SUPPLIED DATA:

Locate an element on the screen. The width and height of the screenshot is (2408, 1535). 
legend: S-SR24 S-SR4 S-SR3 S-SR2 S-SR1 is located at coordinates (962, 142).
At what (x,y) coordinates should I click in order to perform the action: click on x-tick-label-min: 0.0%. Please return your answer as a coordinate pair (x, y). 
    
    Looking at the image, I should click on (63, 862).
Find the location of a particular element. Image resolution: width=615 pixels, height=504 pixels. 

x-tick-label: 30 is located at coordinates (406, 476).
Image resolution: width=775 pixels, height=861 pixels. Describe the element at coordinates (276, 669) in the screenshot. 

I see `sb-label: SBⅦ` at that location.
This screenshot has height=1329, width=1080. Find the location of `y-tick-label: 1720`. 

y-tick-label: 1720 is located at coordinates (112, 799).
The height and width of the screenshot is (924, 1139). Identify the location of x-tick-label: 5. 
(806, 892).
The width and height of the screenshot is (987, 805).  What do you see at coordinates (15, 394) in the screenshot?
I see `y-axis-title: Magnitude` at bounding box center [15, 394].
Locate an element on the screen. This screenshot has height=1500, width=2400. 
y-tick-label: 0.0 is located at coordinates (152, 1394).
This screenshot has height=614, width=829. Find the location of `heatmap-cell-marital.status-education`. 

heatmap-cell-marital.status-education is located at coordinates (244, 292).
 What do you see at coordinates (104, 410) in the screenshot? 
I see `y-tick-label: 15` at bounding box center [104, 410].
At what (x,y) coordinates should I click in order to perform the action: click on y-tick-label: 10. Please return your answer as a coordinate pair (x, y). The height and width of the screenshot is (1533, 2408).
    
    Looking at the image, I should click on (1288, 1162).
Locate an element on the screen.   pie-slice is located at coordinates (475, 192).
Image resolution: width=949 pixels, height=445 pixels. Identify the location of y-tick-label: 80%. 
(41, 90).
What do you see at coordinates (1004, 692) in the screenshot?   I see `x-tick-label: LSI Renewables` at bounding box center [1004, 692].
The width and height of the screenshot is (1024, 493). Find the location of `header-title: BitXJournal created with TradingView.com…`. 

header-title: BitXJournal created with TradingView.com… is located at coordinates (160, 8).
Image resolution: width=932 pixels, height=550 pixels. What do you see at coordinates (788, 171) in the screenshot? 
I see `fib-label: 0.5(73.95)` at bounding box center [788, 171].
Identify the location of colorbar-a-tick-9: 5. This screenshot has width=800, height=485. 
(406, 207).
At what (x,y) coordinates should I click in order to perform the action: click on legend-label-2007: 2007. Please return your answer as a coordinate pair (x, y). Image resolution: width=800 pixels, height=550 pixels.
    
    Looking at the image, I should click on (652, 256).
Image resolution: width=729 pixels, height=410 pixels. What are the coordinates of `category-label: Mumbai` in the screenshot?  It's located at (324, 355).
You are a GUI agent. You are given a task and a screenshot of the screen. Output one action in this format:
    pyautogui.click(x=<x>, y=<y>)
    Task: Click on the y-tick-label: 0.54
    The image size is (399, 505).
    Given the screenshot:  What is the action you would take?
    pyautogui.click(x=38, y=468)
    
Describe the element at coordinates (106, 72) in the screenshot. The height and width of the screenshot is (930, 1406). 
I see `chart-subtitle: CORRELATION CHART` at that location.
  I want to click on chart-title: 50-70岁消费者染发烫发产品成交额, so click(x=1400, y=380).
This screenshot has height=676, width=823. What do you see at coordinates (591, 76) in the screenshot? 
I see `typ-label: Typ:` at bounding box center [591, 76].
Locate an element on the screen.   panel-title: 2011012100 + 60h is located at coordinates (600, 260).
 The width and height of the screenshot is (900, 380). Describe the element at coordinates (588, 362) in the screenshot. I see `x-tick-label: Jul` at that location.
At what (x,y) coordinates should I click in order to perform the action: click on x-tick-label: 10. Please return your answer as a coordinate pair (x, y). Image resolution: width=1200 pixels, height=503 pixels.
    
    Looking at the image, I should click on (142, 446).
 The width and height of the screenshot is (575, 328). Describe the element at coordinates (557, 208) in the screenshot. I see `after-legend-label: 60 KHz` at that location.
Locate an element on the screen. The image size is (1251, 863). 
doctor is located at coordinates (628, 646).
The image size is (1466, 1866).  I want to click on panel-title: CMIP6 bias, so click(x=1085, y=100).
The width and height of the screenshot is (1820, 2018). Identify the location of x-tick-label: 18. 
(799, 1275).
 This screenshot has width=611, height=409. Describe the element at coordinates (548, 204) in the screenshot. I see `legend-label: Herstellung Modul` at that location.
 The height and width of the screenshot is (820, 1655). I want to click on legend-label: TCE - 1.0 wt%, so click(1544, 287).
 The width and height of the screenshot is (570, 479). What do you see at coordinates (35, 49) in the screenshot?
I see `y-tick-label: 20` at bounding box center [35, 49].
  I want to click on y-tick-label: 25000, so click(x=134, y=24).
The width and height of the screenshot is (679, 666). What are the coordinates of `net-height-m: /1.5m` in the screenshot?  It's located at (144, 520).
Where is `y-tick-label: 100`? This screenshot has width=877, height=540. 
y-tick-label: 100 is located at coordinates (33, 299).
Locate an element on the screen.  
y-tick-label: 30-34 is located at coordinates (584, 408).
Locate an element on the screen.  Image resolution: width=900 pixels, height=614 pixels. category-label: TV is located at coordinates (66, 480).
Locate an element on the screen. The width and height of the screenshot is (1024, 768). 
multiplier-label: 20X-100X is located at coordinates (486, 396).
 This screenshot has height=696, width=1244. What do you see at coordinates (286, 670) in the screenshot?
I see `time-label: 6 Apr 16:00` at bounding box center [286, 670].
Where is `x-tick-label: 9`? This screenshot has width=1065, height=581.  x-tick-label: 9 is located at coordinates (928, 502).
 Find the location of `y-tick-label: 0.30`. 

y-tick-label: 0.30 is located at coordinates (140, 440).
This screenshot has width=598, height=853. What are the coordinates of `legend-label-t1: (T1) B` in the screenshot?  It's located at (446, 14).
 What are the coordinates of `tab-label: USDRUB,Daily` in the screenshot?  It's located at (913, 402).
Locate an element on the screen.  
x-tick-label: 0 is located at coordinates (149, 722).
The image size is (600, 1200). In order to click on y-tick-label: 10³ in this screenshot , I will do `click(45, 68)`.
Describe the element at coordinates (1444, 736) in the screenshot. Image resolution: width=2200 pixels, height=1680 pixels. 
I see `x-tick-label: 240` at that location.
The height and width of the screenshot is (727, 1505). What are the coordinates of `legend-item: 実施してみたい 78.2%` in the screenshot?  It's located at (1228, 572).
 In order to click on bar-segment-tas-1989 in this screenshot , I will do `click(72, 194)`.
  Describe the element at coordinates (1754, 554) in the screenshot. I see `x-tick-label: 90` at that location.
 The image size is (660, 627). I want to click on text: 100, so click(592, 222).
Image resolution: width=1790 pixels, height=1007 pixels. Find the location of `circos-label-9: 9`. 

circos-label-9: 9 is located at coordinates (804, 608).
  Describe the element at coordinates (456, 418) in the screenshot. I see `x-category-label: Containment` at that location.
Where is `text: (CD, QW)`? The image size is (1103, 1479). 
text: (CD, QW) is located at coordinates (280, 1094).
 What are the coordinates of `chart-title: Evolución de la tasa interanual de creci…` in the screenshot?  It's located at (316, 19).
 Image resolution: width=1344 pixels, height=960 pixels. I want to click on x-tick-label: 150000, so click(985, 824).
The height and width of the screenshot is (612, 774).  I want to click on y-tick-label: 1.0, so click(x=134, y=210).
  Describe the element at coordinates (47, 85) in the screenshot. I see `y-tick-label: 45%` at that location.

TASK ITEM:
Reproduce the listing above word for word, from the first line through the last.

EXPECTED ANSWER:
Locate an element on the screen. The width and height of the screenshot is (2408, 1535). 
legend: S-SR24 S-SR4 S-SR3 S-SR2 S-SR1 is located at coordinates (962, 142).
At what (x,y) coordinates should I click in order to perform the action: click on x-tick-label-min: 0.0%. Please return your answer as a coordinate pair (x, y). 
    
    Looking at the image, I should click on (63, 862).
Find the location of a particular element. Image resolution: width=615 pixels, height=504 pixels. 

x-tick-label: 30 is located at coordinates (406, 476).
Image resolution: width=775 pixels, height=861 pixels. Describe the element at coordinates (276, 669) in the screenshot. 

I see `sb-label: SBⅦ` at that location.
This screenshot has height=1329, width=1080. Find the location of `y-tick-label: 1720`. 

y-tick-label: 1720 is located at coordinates (112, 799).
The height and width of the screenshot is (924, 1139). Identify the location of x-tick-label: 5. 
(806, 892).
The width and height of the screenshot is (987, 805).  What do you see at coordinates (15, 394) in the screenshot?
I see `y-axis-title: Magnitude` at bounding box center [15, 394].
Locate an element on the screen. This screenshot has height=1500, width=2400. 
y-tick-label: 0.0 is located at coordinates (152, 1394).
This screenshot has height=614, width=829. Find the location of `heatmap-cell-marital.status-education`. 

heatmap-cell-marital.status-education is located at coordinates (244, 292).
 What do you see at coordinates (104, 410) in the screenshot? 
I see `y-tick-label: 15` at bounding box center [104, 410].
At what (x,y) coordinates should I click in order to perform the action: click on y-tick-label: 10. Please return your answer as a coordinate pair (x, y). The height and width of the screenshot is (1533, 2408).
    
    Looking at the image, I should click on (1288, 1162).
Locate an element on the screen.   pie-slice is located at coordinates (475, 192).
Image resolution: width=949 pixels, height=445 pixels. Identify the location of y-tick-label: 80%. 
(41, 90).
What do you see at coordinates (1004, 692) in the screenshot?   I see `x-tick-label: LSI Renewables` at bounding box center [1004, 692].
The width and height of the screenshot is (1024, 493). Find the location of `header-title: BitXJournal created with TradingView.com…`. 

header-title: BitXJournal created with TradingView.com… is located at coordinates (160, 8).
Image resolution: width=932 pixels, height=550 pixels. What do you see at coordinates (788, 171) in the screenshot? 
I see `fib-label: 0.5(73.95)` at bounding box center [788, 171].
Identify the location of colorbar-a-tick-9: 5. This screenshot has width=800, height=485. 
(406, 207).
At what (x,y) coordinates should I click in order to perform the action: click on legend-label-2007: 2007. Please return your answer as a coordinate pair (x, y). Image resolution: width=800 pixels, height=550 pixels.
    
    Looking at the image, I should click on (652, 256).
Image resolution: width=729 pixels, height=410 pixels. What are the coordinates of `category-label: Mumbai` in the screenshot?  It's located at (324, 355).
You are a GUI agent. You are given a task and a screenshot of the screen. Output one action in this format:
    pyautogui.click(x=<x>, y=<y>)
    Task: Click on the y-tick-label: 0.54
    The image size is (399, 505).
    Given the screenshot:  What is the action you would take?
    pyautogui.click(x=38, y=468)
    
Describe the element at coordinates (106, 72) in the screenshot. The height and width of the screenshot is (930, 1406). 
I see `chart-subtitle: CORRELATION CHART` at that location.
  I want to click on chart-title: 50-70岁消费者染发烫发产品成交额, so click(x=1400, y=380).
This screenshot has height=676, width=823. What do you see at coordinates (591, 76) in the screenshot? 
I see `typ-label: Typ:` at bounding box center [591, 76].
Locate an element on the screen.   panel-title: 2011012100 + 60h is located at coordinates (600, 260).
 The width and height of the screenshot is (900, 380). Describe the element at coordinates (588, 362) in the screenshot. I see `x-tick-label: Jul` at that location.
At what (x,y) coordinates should I click in order to perform the action: click on x-tick-label: 10. Please return your answer as a coordinate pair (x, y). Image resolution: width=1200 pixels, height=503 pixels.
    
    Looking at the image, I should click on (142, 446).
 The width and height of the screenshot is (575, 328). Describe the element at coordinates (557, 208) in the screenshot. I see `after-legend-label: 60 KHz` at that location.
Locate an element on the screen. The image size is (1251, 863). 
doctor is located at coordinates (628, 646).
The image size is (1466, 1866).  I want to click on panel-title: CMIP6 bias, so click(x=1085, y=100).
The width and height of the screenshot is (1820, 2018). Identify the location of x-tick-label: 18. 
(799, 1275).
 This screenshot has width=611, height=409. Describe the element at coordinates (548, 204) in the screenshot. I see `legend-label: Herstellung Modul` at that location.
 The height and width of the screenshot is (820, 1655). I want to click on legend-label: TCE - 1.0 wt%, so click(1544, 287).
 The width and height of the screenshot is (570, 479). What do you see at coordinates (35, 49) in the screenshot?
I see `y-tick-label: 20` at bounding box center [35, 49].
  I want to click on y-tick-label: 25000, so click(x=134, y=24).
The width and height of the screenshot is (679, 666). What are the coordinates of `net-height-m: /1.5m` in the screenshot?  It's located at (144, 520).
Where is `y-tick-label: 100`? This screenshot has width=877, height=540. 
y-tick-label: 100 is located at coordinates (33, 299).
Locate an element on the screen.  
y-tick-label: 30-34 is located at coordinates (584, 408).
Locate an element on the screen.  Image resolution: width=900 pixels, height=614 pixels. category-label: TV is located at coordinates (66, 480).
Locate an element on the screen. The width and height of the screenshot is (1024, 768). 
multiplier-label: 20X-100X is located at coordinates (486, 396).
 This screenshot has height=696, width=1244. What do you see at coordinates (286, 670) in the screenshot?
I see `time-label: 6 Apr 16:00` at bounding box center [286, 670].
Where is `x-tick-label: 9`? This screenshot has width=1065, height=581.  x-tick-label: 9 is located at coordinates (928, 502).
 Find the location of `y-tick-label: 0.30`. 

y-tick-label: 0.30 is located at coordinates (140, 440).
This screenshot has width=598, height=853. What are the coordinates of `legend-label-t1: (T1) B` in the screenshot?  It's located at (446, 14).
 What are the coordinates of `tab-label: USDRUB,Daily` in the screenshot?  It's located at (913, 402).
Locate an element on the screen.  
x-tick-label: 0 is located at coordinates (149, 722).
The image size is (600, 1200). In order to click on y-tick-label: 10³ in this screenshot , I will do `click(45, 68)`.
Describe the element at coordinates (1444, 736) in the screenshot. Image resolution: width=2200 pixels, height=1680 pixels. 
I see `x-tick-label: 240` at that location.
The height and width of the screenshot is (727, 1505). What are the coordinates of `legend-item: 実施してみたい 78.2%` in the screenshot?  It's located at (1228, 572).
 In order to click on bar-segment-tas-1989 in this screenshot , I will do `click(72, 194)`.
  Describe the element at coordinates (1754, 554) in the screenshot. I see `x-tick-label: 90` at that location.
 The image size is (660, 627). I want to click on text: 100, so click(592, 222).
Image resolution: width=1790 pixels, height=1007 pixels. Find the location of `circos-label-9: 9`. 

circos-label-9: 9 is located at coordinates (804, 608).
  Describe the element at coordinates (456, 418) in the screenshot. I see `x-category-label: Containment` at that location.
Where is `text: (CD, QW)`? The image size is (1103, 1479). 
text: (CD, QW) is located at coordinates (280, 1094).
 What are the coordinates of `chart-title: Evolución de la tasa interanual de creci…` in the screenshot?  It's located at (316, 19).
 Image resolution: width=1344 pixels, height=960 pixels. I want to click on x-tick-label: 150000, so click(985, 824).
The height and width of the screenshot is (612, 774).  I want to click on y-tick-label: 1.0, so click(x=134, y=210).
  Describe the element at coordinates (47, 85) in the screenshot. I see `y-tick-label: 45%` at that location.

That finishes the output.